Spalletti, dunque, sta sistemando un Napoli che ha tutto e niente. Del tutto ha che conserva i suoi talenti in attesa di consacrazione e del niente ha che, complici scelte e condizionamenti, con l’ultima campagna acquisti ha potuto risolvere ben poco laddove un paio di interventi avrebbero potuto disegnare definitivamente un organico sempre al limite della completezza. 

Nella partita con la Juventus non sfuggono gli elementi tipici di questa contraddizione di fondo. Il paradosso ha detto di un Napoli alla ricerca della vittoria sin dal primo minuto, ma ingenuo nel subire goal nella maniera più evitabile possibile. Questa piaga del palleggio arretrato a tutti i costi e della disattenzione in zone di campo cruciali sembra non avere fine, ed è un discorso che vale in generale. Poi, ha raccontato di una squadra a costante trazione anteriore, ma con Osimhen troppe volte isolato, talvolta a causa della sua irruenza o, in altri momenti, per mancanza di raccordo coi compagni di reparto. Più velocità nello stesso meccanismo contemporaneamente. A proposito di paradossi.

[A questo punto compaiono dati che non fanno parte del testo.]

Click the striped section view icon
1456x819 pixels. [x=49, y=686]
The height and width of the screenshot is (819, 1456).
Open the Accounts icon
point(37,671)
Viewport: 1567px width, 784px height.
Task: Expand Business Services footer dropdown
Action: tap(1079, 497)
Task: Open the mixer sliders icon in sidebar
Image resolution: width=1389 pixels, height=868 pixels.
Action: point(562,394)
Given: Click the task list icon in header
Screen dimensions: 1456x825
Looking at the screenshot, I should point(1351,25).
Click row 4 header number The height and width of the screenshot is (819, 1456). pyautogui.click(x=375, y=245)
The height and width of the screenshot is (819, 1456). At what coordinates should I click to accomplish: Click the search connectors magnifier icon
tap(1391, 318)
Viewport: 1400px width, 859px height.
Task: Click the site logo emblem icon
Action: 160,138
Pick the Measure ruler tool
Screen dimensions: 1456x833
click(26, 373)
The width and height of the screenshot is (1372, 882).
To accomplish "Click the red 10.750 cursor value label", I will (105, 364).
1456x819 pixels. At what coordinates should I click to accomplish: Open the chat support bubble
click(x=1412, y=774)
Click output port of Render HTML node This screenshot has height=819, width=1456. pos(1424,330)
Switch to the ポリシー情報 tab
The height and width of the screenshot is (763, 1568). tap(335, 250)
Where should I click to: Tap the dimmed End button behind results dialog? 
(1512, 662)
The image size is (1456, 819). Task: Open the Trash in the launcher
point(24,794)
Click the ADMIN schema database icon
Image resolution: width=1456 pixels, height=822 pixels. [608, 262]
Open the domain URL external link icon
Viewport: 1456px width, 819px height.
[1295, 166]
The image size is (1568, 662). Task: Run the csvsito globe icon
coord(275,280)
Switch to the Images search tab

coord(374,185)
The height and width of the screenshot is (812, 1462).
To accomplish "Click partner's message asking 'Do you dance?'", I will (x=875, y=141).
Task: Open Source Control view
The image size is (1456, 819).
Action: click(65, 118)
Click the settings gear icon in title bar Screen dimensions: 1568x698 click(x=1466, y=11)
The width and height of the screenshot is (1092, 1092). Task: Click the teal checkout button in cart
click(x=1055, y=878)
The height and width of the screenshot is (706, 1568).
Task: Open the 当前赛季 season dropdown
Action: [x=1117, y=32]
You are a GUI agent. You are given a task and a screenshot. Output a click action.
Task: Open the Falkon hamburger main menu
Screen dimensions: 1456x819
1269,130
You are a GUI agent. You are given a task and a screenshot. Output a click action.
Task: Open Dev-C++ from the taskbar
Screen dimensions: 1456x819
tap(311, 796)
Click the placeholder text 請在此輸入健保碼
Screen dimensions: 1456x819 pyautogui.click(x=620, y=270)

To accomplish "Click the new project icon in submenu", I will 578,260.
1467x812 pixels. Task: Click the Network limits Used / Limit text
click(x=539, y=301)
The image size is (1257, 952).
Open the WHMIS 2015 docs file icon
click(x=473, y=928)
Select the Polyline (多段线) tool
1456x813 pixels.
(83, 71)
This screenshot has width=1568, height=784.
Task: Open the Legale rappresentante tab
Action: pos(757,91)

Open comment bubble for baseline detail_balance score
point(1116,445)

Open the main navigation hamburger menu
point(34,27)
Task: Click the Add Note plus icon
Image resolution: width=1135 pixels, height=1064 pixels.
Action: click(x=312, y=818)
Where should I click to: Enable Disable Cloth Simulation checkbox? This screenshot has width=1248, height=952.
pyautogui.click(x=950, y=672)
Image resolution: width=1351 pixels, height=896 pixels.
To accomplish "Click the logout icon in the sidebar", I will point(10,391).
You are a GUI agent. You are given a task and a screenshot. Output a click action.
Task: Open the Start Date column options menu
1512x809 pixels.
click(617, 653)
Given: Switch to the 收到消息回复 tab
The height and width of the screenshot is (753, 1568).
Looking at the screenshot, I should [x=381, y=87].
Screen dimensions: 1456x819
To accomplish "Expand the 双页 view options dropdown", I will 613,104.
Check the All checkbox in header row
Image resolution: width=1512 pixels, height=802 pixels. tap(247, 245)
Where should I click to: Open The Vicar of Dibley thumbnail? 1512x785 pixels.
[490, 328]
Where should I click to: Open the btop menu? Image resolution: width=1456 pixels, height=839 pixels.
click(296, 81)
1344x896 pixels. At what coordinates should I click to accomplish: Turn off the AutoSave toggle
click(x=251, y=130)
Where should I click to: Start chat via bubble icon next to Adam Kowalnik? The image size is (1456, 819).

La linea mediana, tutta nuova e in fase sperimentale con Anguissa appena arrivato e subito arruolato, a tratti è stata latitante, poi ha dominato, poi si è palleggiata addosso un po’ troppe volte, poi ha cambiato linee un po’ troppo spesso e poi, soprattutto Fabian Ruiz, non ha mostrato molto coraggio quando avrebbe potuto. Timori o equilibri in fase di assestamento, si capirà più in là. Nonostante statistiche nettamente a favore dei partenopei, il Napoli non ha costruito palle goal nitide e l’estremo della Juventus ha parato poco e niente. In questo caso, però, questo poco e niente sembra aver avuto un peso specifico di gran lunga superiore al tutto.

Ecco che la vittoria, che resta meritata, cercata, voluta, desiderata, si presenta peggio rispetto a tante prestazioni passate, ma molto meglio nel risultato, soprattutto se inquadrato in quella capacità di aver approfittato della difficoltà dell’avversario - non un avversario qualunque - per assestare un colpo che dopo tre giornate di campionato è troppo relativo, ma che risponde, una volta tanto, a un dire che in altri momenti non aveva trovato conforto nel fare. 

Questo Napoli, e forse non sarebbe un segno di debolezza ammetterlo adesso, ha ancora tanti limiti. Non soltanto, e per sua fortuna, fisiologici, ma ancora tanti limiti. Troppe distrazioni difensive, troppi momenti di stanca, troppi momenti di assenza dal gioco da parte di troppi calciatori. Un insieme di troppi che però non storpiano. Tutti figli di quel paradosso pieno di interrogativi che adesso rammenta le assenze di Demme, Mertens, Meret, le condizioni ancora precarie di Lozano e Zielinski? Per citare nomi importanti. Tutto in un organico in cui la fascia sinistra difensiva reclama un punto debole che tra poco finisce negli stereotipi della Napoli oleografica. Il paradosso è servito. Col mezzo sorriso, però.

E poi, mai sottovalutare il doppio gioco del paradossale. Dalla sua può avere di svelare l’equivoco. Del resto, Nietzsche diceva che quello che sembra un paradosso non sta in quello che l’autore ha scritto, ma nella testa del lettore. La dirigenza napoletana ci spera, e non è un merito, Spalletti ci lavora e fa bene. In fondo, una storia che a Napoli si ripete. Stavolta, però, il goal di Koulibaly negli ultimi minuti è arrivato quando c’è tutto da giocarsi. Il poco è lontano e Paradoxical Dreamers è la colonna sonora di Another Eden. Forse, è proprio altrove che vanno cercati certi paradisi.